EXCERPT TO READ:
'''
A church was founded by Saint Tegai (or Tygái or simply Cai) in the fifth century. Relics of the Saint, including a stone coffin and a cross bearing his name, are kept at the church.

The present church dates to around 1330 and was much restored and extended by the diocesan architect, Henry Kennedy, in 1853. The church is of cruciform structure with a central tower. It is a Grade II* listed building.

The church has six bells. The bells naturally sound very loud inside the ringing chamber (from where the bells are rung); to combat this the bells are permanently fitted with leather muffles on both sides of the clapper. When ringing the bells they have a strange sound because of this; almost as if they are ringing inside a large tank of water.

In the church is a marble monument to Archbishop John Williams, the Lord Keeper of the Great Seal during the reign of James I. There is also monument by Richard Westmacott to the first Lord Penrhyn, in which the sarcophagus is flanked by a quarryman and peasant woman, described by Eric Hobsbawm as "the earliest sculpted proletarians".Christopher Bethell, Bishop of Bangor, is buried in the churchyard.

The ecclesiastical parish of Llandygai follows the Ogwen valley southwards, giving its name also to the village of Mynydd Llandygai.
'''
EXCERPTED RECORDS:
'''
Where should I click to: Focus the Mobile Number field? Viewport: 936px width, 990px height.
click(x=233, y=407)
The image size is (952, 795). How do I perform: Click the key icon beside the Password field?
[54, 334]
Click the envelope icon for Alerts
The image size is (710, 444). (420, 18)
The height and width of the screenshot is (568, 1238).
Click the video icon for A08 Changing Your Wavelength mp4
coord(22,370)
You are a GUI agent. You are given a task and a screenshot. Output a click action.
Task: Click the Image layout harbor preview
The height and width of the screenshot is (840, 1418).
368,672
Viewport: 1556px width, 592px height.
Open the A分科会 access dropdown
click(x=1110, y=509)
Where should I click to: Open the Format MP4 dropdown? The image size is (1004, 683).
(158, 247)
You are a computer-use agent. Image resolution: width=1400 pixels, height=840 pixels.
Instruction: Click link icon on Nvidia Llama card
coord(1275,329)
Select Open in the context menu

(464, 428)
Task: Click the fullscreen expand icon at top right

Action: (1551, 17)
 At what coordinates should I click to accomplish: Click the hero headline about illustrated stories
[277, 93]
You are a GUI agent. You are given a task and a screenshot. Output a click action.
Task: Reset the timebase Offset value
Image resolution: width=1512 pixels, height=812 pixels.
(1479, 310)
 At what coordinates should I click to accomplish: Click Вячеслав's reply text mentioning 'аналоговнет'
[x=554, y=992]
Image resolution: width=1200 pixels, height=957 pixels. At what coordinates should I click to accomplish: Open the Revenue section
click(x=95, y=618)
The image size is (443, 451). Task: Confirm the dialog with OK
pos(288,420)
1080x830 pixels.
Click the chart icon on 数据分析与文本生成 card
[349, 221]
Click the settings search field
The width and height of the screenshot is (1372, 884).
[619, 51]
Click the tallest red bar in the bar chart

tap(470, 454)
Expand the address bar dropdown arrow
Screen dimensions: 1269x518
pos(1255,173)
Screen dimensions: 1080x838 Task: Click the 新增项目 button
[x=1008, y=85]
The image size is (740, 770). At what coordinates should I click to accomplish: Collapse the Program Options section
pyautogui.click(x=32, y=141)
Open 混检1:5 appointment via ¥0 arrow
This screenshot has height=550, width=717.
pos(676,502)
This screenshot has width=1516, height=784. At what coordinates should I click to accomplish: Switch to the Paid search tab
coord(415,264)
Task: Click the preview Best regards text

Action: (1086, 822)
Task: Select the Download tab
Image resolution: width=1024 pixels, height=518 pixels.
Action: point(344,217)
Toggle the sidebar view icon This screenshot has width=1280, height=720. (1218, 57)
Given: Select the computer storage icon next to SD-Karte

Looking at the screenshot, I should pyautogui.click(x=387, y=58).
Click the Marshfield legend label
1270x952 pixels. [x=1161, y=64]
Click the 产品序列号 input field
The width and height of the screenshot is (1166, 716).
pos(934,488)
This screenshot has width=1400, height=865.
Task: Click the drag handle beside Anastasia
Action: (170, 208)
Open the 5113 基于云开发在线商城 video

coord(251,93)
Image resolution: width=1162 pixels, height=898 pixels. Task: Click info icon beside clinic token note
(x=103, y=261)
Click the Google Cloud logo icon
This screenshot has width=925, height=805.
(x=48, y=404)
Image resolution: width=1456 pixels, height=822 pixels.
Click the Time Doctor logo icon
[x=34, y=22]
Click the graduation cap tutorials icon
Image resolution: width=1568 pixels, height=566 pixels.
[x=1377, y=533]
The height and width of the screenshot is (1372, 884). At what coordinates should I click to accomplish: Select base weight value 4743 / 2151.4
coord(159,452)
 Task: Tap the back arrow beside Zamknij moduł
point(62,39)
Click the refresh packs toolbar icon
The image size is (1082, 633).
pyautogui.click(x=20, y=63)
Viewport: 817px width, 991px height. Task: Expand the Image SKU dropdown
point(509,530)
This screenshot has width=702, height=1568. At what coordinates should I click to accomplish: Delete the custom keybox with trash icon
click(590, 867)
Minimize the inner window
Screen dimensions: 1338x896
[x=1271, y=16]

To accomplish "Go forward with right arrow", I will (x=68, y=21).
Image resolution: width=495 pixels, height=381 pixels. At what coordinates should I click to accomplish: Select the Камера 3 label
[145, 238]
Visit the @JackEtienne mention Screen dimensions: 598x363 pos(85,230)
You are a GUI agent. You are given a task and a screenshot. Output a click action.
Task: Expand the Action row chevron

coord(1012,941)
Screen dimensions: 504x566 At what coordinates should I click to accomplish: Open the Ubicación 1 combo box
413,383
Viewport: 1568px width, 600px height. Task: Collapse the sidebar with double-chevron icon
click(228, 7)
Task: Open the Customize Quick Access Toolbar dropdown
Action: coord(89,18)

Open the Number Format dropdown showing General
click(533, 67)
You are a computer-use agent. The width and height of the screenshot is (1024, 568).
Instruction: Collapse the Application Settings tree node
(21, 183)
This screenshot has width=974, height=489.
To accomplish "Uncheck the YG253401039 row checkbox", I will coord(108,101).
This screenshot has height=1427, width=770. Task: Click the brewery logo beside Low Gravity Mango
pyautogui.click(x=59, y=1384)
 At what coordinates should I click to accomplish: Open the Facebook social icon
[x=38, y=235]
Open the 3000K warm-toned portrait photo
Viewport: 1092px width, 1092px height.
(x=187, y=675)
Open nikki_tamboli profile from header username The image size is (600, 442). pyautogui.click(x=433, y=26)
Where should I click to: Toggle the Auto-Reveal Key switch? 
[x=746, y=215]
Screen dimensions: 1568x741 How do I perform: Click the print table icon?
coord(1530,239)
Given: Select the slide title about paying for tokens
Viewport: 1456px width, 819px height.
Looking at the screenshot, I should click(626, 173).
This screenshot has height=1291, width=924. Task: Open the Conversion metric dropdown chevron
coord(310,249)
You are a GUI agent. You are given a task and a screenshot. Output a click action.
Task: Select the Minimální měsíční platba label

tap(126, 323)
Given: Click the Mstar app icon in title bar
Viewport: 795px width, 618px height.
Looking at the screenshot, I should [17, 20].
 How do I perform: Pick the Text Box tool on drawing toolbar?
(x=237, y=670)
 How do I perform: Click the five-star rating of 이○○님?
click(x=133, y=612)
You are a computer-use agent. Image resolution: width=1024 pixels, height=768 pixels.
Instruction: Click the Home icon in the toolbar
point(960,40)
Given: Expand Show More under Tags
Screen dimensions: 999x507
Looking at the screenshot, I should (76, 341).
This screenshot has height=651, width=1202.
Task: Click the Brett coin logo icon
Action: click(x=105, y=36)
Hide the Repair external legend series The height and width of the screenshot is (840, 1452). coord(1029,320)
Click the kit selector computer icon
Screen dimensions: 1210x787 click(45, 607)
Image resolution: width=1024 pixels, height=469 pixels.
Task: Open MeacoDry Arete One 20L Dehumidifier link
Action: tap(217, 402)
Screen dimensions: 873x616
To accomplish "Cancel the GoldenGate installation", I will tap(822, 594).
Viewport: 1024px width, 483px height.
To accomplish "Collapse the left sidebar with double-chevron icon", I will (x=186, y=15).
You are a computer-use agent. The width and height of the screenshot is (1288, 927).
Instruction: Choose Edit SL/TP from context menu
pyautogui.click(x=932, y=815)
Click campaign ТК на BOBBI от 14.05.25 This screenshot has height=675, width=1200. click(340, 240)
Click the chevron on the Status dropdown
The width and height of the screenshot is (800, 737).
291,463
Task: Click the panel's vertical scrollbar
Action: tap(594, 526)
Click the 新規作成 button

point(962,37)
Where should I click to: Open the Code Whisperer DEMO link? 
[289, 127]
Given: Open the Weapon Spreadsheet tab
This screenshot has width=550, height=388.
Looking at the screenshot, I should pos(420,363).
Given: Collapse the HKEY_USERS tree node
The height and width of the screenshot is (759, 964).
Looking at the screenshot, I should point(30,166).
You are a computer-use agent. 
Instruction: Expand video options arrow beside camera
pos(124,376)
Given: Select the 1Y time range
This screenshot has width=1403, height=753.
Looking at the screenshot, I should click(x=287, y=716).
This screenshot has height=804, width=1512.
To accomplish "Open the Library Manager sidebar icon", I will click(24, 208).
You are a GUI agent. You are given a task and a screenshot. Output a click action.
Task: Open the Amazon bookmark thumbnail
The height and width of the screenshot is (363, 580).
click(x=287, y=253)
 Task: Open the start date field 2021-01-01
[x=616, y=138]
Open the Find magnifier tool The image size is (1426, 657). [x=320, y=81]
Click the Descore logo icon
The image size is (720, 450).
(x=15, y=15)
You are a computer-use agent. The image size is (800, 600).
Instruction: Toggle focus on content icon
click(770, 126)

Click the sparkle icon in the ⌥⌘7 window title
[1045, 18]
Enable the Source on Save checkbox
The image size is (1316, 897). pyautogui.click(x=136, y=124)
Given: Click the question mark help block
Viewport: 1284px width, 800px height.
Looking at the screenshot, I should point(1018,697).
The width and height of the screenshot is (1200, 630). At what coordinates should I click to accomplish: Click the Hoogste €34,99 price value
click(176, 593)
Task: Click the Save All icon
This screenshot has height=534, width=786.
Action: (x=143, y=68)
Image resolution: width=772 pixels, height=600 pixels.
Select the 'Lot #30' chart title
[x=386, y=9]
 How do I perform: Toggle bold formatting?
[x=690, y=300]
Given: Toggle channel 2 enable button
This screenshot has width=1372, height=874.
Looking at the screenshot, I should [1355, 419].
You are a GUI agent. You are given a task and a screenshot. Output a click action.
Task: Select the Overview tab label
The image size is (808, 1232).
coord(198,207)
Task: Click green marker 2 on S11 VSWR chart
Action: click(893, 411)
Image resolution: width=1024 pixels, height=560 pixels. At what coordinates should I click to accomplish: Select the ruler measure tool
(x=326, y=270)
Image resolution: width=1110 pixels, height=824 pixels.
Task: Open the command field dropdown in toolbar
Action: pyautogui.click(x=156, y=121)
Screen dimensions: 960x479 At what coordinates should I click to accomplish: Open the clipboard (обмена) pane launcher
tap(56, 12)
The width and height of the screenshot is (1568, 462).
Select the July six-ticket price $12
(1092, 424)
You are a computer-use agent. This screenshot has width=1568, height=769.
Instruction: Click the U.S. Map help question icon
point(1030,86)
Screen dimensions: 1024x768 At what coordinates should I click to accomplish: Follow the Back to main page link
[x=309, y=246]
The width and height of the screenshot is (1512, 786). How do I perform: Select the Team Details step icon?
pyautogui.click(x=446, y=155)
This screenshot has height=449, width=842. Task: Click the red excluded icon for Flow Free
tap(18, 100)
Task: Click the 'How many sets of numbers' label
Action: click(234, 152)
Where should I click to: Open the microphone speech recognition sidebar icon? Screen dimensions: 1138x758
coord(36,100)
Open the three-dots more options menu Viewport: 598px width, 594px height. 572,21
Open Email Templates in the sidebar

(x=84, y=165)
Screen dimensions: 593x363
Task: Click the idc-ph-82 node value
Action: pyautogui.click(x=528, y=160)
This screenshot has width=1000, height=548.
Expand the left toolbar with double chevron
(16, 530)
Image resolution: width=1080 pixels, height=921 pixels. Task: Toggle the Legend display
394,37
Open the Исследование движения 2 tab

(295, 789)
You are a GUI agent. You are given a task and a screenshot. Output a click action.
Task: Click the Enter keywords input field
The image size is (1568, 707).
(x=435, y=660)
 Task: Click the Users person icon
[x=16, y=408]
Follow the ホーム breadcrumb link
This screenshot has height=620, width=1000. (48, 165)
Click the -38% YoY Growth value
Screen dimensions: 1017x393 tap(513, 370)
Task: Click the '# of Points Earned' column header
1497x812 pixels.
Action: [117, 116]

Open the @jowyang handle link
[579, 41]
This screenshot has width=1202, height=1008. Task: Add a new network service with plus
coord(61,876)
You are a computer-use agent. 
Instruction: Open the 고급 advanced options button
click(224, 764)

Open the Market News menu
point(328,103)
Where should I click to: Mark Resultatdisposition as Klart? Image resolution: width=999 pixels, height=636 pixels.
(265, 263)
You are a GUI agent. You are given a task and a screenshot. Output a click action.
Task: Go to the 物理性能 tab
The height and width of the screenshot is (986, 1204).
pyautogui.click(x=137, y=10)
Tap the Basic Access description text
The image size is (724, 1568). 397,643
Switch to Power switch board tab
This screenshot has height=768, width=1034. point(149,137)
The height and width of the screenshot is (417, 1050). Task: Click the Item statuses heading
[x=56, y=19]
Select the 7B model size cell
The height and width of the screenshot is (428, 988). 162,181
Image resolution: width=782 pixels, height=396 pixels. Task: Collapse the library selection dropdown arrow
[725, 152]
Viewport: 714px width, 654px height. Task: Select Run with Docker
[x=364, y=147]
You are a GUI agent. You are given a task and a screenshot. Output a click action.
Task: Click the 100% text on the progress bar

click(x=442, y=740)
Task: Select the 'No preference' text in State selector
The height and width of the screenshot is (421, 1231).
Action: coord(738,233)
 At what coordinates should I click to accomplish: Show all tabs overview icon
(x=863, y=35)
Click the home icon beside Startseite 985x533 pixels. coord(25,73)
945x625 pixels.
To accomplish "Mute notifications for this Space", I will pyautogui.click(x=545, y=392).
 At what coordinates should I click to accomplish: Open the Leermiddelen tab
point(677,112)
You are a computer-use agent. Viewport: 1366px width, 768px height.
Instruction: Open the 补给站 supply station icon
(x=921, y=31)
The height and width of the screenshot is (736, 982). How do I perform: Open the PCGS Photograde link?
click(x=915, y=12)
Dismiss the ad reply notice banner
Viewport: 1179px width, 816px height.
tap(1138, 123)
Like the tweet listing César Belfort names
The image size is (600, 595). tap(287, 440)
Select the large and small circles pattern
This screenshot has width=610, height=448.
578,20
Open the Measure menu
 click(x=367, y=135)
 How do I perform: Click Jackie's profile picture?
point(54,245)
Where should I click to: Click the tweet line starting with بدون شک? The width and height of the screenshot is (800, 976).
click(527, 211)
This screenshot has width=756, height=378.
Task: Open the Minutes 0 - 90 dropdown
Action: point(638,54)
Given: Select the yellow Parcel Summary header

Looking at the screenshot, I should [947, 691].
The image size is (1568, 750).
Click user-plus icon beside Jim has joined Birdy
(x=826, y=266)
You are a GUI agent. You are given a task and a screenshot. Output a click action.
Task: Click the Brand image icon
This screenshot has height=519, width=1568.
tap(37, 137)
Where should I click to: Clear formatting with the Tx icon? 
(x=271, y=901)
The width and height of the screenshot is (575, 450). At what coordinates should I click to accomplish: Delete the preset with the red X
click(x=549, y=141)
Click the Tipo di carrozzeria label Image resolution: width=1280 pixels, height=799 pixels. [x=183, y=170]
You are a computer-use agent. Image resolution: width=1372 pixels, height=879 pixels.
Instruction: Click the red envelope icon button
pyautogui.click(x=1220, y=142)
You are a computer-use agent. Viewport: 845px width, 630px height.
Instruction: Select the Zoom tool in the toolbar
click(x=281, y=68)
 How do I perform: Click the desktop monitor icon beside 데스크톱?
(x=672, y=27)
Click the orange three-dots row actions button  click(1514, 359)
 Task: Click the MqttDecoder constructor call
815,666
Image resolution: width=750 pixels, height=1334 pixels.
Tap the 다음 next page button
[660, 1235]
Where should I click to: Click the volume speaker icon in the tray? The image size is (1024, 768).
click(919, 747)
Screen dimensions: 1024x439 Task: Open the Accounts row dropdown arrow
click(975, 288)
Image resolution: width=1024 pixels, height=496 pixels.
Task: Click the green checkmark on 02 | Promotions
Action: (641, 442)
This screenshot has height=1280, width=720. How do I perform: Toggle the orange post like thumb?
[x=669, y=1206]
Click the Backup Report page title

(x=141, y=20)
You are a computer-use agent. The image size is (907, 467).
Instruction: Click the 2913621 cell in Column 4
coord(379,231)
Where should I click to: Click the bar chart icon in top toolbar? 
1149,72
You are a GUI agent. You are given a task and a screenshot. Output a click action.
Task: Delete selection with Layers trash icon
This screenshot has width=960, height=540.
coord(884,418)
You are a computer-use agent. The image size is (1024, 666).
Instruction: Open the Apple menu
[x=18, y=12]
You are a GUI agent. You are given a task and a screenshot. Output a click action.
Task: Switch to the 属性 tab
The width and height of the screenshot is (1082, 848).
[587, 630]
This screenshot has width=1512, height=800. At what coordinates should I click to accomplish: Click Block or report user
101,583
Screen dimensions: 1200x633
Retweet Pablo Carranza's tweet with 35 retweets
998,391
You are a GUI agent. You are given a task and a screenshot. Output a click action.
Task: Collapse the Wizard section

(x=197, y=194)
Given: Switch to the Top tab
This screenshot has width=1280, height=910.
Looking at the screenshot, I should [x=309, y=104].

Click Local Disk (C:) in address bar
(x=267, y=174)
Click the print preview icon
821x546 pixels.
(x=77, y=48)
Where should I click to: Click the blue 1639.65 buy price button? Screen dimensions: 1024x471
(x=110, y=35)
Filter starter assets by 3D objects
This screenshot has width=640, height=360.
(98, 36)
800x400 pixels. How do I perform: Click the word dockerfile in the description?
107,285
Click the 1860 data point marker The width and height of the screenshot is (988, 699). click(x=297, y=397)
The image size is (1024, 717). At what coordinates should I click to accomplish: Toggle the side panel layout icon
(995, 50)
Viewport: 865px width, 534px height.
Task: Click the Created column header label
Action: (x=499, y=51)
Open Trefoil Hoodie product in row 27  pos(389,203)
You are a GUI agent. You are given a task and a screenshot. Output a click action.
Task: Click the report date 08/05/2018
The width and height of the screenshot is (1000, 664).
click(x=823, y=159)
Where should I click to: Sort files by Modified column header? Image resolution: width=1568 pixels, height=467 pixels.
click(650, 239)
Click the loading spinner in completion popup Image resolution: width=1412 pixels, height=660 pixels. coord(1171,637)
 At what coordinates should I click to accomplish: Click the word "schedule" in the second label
'''
Answer from the church passage:
(a) Who restored and extended the present church in 1853?
(b) How many bells does the church have?
(c) Who is buried in the churchyard?
Rely only on the church passage for what comes next.

(a) Henry Kennedy, the diocesan architect
(b) Six
(c) Christopher Bethell, Bishop of Bangor